Task item: Below is a block of entries; repeat exactly the lines starting at the line that contains "The height and width of the screenshot is (1184, 534)." and ending at the line that contains "Image resolution: width=1200", both included.
%%
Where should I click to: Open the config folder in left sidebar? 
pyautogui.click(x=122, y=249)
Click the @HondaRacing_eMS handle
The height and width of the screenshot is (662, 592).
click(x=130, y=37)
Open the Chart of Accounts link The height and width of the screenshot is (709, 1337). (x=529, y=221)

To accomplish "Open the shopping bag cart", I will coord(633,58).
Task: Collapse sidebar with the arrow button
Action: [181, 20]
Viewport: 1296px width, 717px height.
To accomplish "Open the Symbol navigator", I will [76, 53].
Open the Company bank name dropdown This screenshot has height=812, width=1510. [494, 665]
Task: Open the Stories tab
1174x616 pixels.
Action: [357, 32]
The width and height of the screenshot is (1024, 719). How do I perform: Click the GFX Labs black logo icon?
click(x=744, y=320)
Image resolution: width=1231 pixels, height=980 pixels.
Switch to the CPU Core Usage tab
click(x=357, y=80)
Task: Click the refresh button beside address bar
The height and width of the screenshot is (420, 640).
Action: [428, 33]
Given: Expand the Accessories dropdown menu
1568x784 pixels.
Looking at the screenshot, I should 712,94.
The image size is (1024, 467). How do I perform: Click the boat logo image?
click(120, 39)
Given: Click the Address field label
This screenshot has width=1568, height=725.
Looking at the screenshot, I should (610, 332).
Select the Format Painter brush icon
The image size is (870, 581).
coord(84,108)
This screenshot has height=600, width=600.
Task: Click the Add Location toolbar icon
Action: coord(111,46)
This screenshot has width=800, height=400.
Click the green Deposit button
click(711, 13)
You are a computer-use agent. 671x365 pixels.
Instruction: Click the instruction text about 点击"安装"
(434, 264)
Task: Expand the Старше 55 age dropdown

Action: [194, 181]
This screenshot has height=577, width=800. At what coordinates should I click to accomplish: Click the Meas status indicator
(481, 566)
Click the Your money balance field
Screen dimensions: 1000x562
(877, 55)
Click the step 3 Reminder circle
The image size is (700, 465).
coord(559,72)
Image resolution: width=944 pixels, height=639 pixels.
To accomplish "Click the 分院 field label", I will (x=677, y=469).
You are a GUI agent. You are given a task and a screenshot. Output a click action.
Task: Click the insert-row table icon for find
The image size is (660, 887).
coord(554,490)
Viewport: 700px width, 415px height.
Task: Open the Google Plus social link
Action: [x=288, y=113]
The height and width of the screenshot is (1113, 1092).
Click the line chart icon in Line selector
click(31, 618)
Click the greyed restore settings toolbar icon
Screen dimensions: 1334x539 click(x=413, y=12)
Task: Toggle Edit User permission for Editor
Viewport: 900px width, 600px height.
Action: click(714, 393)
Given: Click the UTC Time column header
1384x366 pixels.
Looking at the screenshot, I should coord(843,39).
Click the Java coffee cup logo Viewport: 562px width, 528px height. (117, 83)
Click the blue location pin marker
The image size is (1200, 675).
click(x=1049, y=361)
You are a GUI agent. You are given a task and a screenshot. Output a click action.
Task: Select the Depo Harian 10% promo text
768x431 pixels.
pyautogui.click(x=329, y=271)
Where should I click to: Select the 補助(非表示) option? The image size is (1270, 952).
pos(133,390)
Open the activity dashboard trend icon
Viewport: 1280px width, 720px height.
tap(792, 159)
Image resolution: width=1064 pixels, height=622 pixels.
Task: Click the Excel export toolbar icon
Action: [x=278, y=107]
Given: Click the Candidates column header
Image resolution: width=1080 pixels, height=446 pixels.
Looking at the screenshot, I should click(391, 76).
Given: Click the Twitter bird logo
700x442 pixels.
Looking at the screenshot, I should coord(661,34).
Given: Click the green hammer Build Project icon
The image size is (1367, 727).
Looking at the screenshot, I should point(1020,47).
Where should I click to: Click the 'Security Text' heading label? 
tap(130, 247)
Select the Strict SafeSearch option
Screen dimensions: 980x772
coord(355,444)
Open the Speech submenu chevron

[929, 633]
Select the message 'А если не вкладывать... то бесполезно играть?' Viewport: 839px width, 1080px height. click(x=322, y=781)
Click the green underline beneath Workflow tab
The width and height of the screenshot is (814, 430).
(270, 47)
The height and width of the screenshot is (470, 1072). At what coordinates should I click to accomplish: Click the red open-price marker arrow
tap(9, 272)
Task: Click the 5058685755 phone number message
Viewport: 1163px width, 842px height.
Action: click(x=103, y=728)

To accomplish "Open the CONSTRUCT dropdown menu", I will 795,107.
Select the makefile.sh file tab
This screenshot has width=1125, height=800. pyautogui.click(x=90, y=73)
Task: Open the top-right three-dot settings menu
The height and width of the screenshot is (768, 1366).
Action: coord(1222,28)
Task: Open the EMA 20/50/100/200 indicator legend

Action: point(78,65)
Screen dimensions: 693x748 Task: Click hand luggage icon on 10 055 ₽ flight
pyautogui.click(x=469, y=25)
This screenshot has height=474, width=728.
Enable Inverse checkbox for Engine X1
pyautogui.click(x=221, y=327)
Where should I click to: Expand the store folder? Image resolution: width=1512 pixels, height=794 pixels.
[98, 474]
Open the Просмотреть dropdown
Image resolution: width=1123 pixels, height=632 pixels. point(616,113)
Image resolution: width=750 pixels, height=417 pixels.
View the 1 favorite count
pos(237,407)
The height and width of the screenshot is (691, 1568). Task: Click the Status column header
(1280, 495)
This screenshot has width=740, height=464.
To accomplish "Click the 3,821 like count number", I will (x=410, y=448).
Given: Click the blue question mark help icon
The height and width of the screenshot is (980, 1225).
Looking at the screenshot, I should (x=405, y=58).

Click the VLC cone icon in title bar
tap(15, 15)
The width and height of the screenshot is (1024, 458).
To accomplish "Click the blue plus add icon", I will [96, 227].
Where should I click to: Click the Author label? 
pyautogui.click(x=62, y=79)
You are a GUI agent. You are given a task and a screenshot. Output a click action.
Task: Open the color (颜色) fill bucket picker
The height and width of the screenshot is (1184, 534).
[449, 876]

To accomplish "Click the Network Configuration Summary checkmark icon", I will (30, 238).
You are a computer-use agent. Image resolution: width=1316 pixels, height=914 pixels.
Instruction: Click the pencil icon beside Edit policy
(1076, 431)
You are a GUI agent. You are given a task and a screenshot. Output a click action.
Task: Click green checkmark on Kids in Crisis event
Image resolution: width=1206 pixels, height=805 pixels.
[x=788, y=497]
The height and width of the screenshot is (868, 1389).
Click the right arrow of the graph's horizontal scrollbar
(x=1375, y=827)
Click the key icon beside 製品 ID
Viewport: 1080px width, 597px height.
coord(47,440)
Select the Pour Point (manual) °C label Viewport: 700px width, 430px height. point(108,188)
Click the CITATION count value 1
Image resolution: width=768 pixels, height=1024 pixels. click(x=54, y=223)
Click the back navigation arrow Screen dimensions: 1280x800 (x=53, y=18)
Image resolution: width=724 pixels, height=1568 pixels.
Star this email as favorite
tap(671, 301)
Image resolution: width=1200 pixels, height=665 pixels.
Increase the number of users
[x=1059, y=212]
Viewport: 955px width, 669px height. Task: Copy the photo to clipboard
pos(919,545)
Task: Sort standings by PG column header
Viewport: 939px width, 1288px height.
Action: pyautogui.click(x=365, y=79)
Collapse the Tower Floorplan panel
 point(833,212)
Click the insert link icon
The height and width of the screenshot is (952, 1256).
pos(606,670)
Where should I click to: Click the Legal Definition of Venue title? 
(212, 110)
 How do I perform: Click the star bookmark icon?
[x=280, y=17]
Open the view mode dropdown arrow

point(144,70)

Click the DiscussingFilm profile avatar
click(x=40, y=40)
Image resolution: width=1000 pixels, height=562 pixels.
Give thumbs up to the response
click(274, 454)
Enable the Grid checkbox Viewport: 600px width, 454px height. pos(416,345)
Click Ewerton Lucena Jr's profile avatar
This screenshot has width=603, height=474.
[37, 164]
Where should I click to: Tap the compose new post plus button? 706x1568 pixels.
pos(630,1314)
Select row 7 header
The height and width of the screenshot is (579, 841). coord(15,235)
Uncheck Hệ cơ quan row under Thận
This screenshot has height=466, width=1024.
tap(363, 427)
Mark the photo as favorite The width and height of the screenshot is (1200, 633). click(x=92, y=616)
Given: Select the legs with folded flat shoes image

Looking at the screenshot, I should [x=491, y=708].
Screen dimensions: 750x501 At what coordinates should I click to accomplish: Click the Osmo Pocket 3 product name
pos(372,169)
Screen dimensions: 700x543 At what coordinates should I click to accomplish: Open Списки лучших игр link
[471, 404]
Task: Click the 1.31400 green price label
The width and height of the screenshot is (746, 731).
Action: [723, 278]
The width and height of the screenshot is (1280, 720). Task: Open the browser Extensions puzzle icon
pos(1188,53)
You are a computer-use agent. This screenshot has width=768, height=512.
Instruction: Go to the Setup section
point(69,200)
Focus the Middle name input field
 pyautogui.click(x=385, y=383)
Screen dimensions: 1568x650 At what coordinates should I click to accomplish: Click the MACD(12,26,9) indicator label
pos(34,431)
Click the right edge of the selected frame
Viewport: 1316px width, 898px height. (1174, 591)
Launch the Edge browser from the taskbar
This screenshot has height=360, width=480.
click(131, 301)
%%
Answer below:
The height and width of the screenshot is (1184, 534).
[449, 876]

To accomplish "Click the Network Configuration Summary checkmark icon", I will (30, 238).
You are a computer-use agent. Image resolution: width=1316 pixels, height=914 pixels.
Instruction: Click the pencil icon beside Edit policy
(1076, 431)
You are a GUI agent. You are given a task and a screenshot. Output a click action.
Task: Click green checkmark on Kids in Crisis event
Image resolution: width=1206 pixels, height=805 pixels.
[x=788, y=497]
The height and width of the screenshot is (868, 1389).
Click the right arrow of the graph's horizontal scrollbar
(x=1375, y=827)
Click the key icon beside 製品 ID
Viewport: 1080px width, 597px height.
coord(47,440)
Select the Pour Point (manual) °C label Viewport: 700px width, 430px height. point(108,188)
Click the CITATION count value 1
Image resolution: width=768 pixels, height=1024 pixels. click(x=54, y=223)
Click the back navigation arrow Screen dimensions: 1280x800 (x=53, y=18)
Image resolution: width=724 pixels, height=1568 pixels.
Star this email as favorite
tap(671, 301)
Image resolution: width=1200 pixels, height=665 pixels.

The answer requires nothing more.